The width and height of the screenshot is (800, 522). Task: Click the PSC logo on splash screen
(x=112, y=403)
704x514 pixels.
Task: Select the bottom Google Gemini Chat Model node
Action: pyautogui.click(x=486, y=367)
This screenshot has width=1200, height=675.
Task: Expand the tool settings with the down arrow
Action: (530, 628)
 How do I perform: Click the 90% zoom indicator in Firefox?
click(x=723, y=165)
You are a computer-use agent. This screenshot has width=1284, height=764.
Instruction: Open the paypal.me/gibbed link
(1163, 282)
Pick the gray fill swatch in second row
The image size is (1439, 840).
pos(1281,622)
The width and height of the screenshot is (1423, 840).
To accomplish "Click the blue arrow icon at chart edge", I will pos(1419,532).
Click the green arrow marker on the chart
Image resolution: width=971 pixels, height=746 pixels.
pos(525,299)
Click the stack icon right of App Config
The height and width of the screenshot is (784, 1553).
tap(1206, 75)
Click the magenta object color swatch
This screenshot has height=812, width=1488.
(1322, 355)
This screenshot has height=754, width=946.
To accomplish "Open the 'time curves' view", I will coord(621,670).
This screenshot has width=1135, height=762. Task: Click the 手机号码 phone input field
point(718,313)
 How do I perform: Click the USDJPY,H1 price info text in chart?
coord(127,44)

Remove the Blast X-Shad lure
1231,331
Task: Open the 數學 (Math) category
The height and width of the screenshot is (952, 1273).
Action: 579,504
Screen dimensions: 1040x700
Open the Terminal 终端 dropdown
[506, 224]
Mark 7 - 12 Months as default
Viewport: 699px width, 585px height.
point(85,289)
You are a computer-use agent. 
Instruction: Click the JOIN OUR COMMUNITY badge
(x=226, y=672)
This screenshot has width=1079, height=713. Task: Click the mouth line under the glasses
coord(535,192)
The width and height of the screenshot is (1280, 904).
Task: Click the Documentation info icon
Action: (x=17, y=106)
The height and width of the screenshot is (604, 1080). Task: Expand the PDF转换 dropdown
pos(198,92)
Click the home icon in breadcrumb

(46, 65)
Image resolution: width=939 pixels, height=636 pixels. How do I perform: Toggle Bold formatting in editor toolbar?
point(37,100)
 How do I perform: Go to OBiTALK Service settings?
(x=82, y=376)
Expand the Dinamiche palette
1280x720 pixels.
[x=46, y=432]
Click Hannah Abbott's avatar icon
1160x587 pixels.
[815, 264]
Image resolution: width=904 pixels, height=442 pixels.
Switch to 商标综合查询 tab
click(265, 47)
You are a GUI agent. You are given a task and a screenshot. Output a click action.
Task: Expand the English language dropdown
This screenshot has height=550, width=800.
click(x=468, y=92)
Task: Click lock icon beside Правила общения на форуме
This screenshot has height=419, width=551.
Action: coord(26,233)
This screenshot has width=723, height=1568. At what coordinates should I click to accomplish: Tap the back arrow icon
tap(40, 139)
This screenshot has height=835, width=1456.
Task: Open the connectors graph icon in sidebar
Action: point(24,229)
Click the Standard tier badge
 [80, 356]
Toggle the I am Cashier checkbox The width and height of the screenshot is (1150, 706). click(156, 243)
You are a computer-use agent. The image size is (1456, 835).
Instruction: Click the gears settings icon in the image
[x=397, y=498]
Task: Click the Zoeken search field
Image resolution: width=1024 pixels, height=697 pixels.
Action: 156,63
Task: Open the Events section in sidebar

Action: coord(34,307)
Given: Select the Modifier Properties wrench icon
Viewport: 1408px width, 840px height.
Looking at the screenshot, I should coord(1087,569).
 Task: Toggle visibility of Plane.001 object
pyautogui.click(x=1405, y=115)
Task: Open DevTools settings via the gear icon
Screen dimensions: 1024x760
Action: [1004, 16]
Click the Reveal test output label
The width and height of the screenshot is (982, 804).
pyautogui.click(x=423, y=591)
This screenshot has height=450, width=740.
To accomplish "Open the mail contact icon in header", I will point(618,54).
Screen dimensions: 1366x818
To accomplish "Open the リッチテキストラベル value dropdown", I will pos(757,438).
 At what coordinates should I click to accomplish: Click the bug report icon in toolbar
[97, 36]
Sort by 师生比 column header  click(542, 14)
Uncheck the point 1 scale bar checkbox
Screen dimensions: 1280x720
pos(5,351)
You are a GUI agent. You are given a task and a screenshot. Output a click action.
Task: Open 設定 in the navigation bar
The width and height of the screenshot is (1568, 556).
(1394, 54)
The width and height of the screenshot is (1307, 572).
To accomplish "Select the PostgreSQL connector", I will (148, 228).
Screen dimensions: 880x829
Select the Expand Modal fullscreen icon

Problem requirements: A complete and exact repetition of the entries is required.

Reply to the exercise:
The width and height of the screenshot is (800, 522). Task: Click the PSC logo on splash screen
(x=112, y=403)
704x514 pixels.
Task: Select the bottom Google Gemini Chat Model node
Action: pyautogui.click(x=486, y=367)
This screenshot has width=1200, height=675.
Task: Expand the tool settings with the down arrow
Action: (530, 628)
 How do I perform: Click the 90% zoom indicator in Firefox?
click(x=723, y=165)
You are a computer-use agent. This screenshot has width=1284, height=764.
Instruction: Open the paypal.me/gibbed link
(1163, 282)
Pick the gray fill swatch in second row
The image size is (1439, 840).
pos(1281,622)
The width and height of the screenshot is (1423, 840).
To accomplish "Click the blue arrow icon at chart edge", I will pos(1419,532).
Click the green arrow marker on the chart
Image resolution: width=971 pixels, height=746 pixels.
pos(525,299)
Click the stack icon right of App Config
The height and width of the screenshot is (784, 1553).
tap(1206, 75)
Click the magenta object color swatch
This screenshot has height=812, width=1488.
(1322, 355)
This screenshot has height=754, width=946.
To accomplish "Open the 'time curves' view", I will coord(621,670).
This screenshot has width=1135, height=762. Task: Click the 手机号码 phone input field
point(718,313)
 How do I perform: Click the USDJPY,H1 price info text in chart?
coord(127,44)

Remove the Blast X-Shad lure
1231,331
Task: Open the 數學 (Math) category
The height and width of the screenshot is (952, 1273).
Action: 579,504
Screen dimensions: 1040x700
Open the Terminal 终端 dropdown
[506, 224]
Mark 7 - 12 Months as default
Viewport: 699px width, 585px height.
point(85,289)
You are a computer-use agent. 
Instruction: Click the JOIN OUR COMMUNITY badge
(x=226, y=672)
This screenshot has width=1079, height=713. Task: Click the mouth line under the glasses
coord(535,192)
The width and height of the screenshot is (1280, 904).
Task: Click the Documentation info icon
Action: (x=17, y=106)
The height and width of the screenshot is (604, 1080). Task: Expand the PDF转换 dropdown
pos(198,92)
Click the home icon in breadcrumb

(46, 65)
Image resolution: width=939 pixels, height=636 pixels. How do I perform: Toggle Bold formatting in editor toolbar?
point(37,100)
 How do I perform: Go to OBiTALK Service settings?
(x=82, y=376)
Expand the Dinamiche palette
1280x720 pixels.
[x=46, y=432]
Click Hannah Abbott's avatar icon
1160x587 pixels.
[815, 264]
Image resolution: width=904 pixels, height=442 pixels.
Switch to 商标综合查询 tab
click(265, 47)
You are a GUI agent. You are given a task and a screenshot. Output a click action.
Task: Expand the English language dropdown
This screenshot has height=550, width=800.
click(x=468, y=92)
Task: Click lock icon beside Правила общения на форуме
This screenshot has height=419, width=551.
Action: coord(26,233)
This screenshot has width=723, height=1568. At what coordinates should I click to accomplish: Tap the back arrow icon
tap(40, 139)
This screenshot has height=835, width=1456.
Task: Open the connectors graph icon in sidebar
Action: point(24,229)
Click the Standard tier badge
 [80, 356]
Toggle the I am Cashier checkbox The width and height of the screenshot is (1150, 706). click(156, 243)
You are a computer-use agent. The image size is (1456, 835).
Instruction: Click the gears settings icon in the image
[x=397, y=498]
Task: Click the Zoeken search field
Image resolution: width=1024 pixels, height=697 pixels.
Action: 156,63
Task: Open the Events section in sidebar

Action: coord(34,307)
Given: Select the Modifier Properties wrench icon
Viewport: 1408px width, 840px height.
Looking at the screenshot, I should coord(1087,569).
 Task: Toggle visibility of Plane.001 object
pyautogui.click(x=1405, y=115)
Task: Open DevTools settings via the gear icon
Screen dimensions: 1024x760
Action: [1004, 16]
Click the Reveal test output label
The width and height of the screenshot is (982, 804).
pyautogui.click(x=423, y=591)
This screenshot has height=450, width=740.
To accomplish "Open the mail contact icon in header", I will point(618,54).
Screen dimensions: 1366x818
To accomplish "Open the リッチテキストラベル value dropdown", I will pos(757,438).
 At what coordinates should I click to accomplish: Click the bug report icon in toolbar
[97, 36]
Sort by 师生比 column header  click(542, 14)
Uncheck the point 1 scale bar checkbox
Screen dimensions: 1280x720
pos(5,351)
You are a GUI agent. You are given a task and a screenshot. Output a click action.
Task: Open 設定 in the navigation bar
The width and height of the screenshot is (1568, 556).
(1394, 54)
The width and height of the screenshot is (1307, 572).
To accomplish "Select the PostgreSQL connector", I will (148, 228).
Screen dimensions: 880x829
Select the Expand Modal fullscreen icon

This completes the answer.